# Other Aquarium Forums > Equipment and Accessories > DIY Projects >  DIY lighting

## tranquillizer

Anybody noe how to diy lights ? Where to get the electronic ballast and stuff etc. ?

----------


## Sleepy_lancs

To DIY your lights. Try NA.

----------


## ah tong

eballast and tube get from a forumer here orgast. Look for his thread.

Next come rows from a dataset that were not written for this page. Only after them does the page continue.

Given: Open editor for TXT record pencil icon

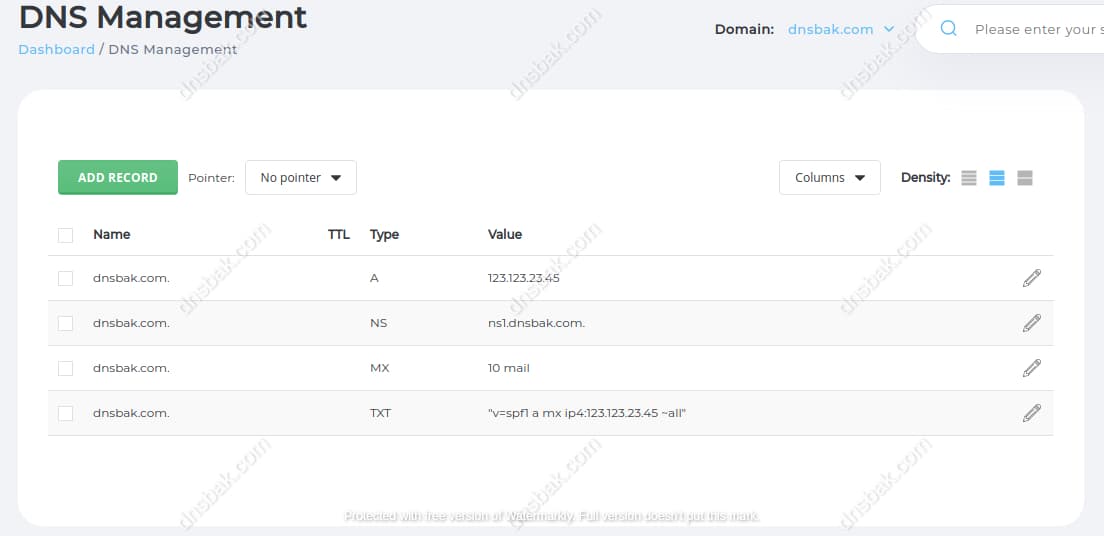Looking at the screenshot, I should click(1032, 413).
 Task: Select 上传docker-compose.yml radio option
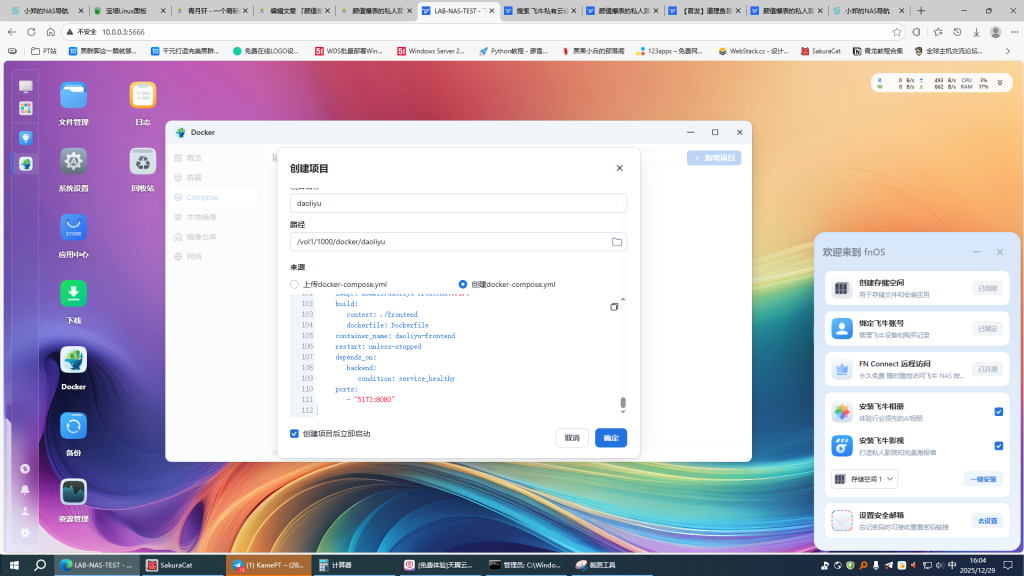coord(295,284)
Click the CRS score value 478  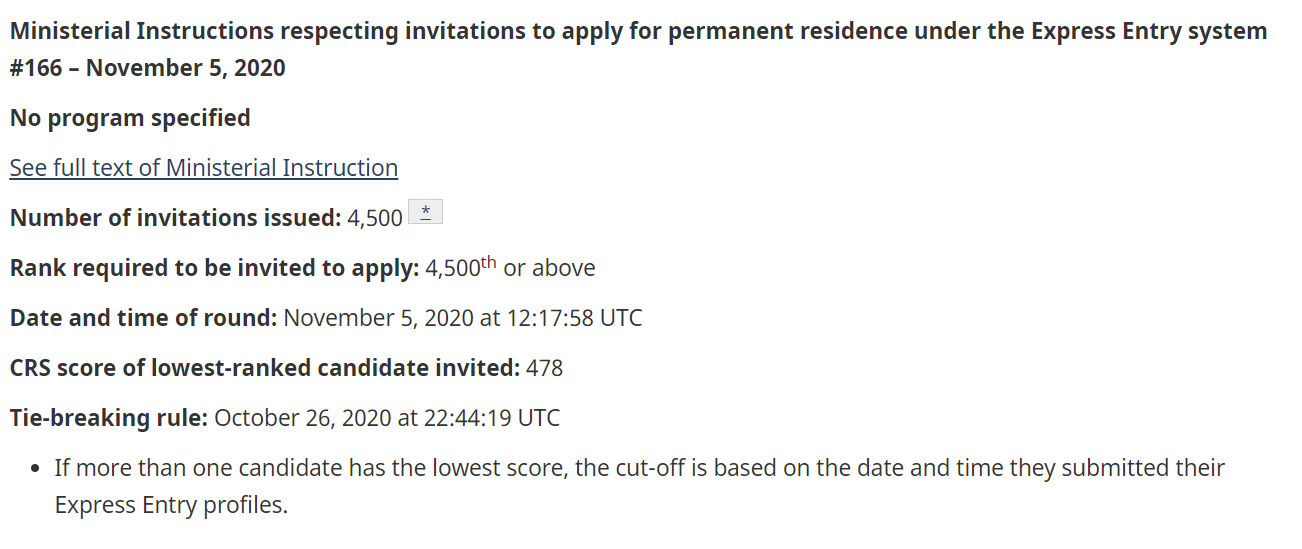(x=545, y=368)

Bought mine from him, DIY too. But casing gotta search for it.

----------


## bluezing

u can pm bro badman too.his workmanship have been given the thumbs up by quite many here and arofanatics.com.
me one of his satisfied customer.casing all included

----------


## tranquillizer

Bros what i mean is diy it by myself ...

----------


## bluezing

ohhh...icic....hehe.gd luck

----------


## theodore

Sleepy_lancs has already suggested to you the most convenient shopping venue IMO. Chan do sell light tubes, e-ballast and clips separately. Variety is limited but at least they work - he uses those stuff in his customized PL lights.

Alternatively, you can check out some of those hardware shops in your own neighbourhood, Sim Lim Tower, and (if you don't mind the hassle) industrial parks.

As for method, check this out : Petfrd article - How to DIY a Lighting set

----------


## tranquillizer

yea bros this is wad i need but anyway thanks to all ! still thinking to diy myself or get it frm nature which is safer ? i dunnoe anyway bros anybody noe the price of 4x36w pl lights for 3ft ?

----------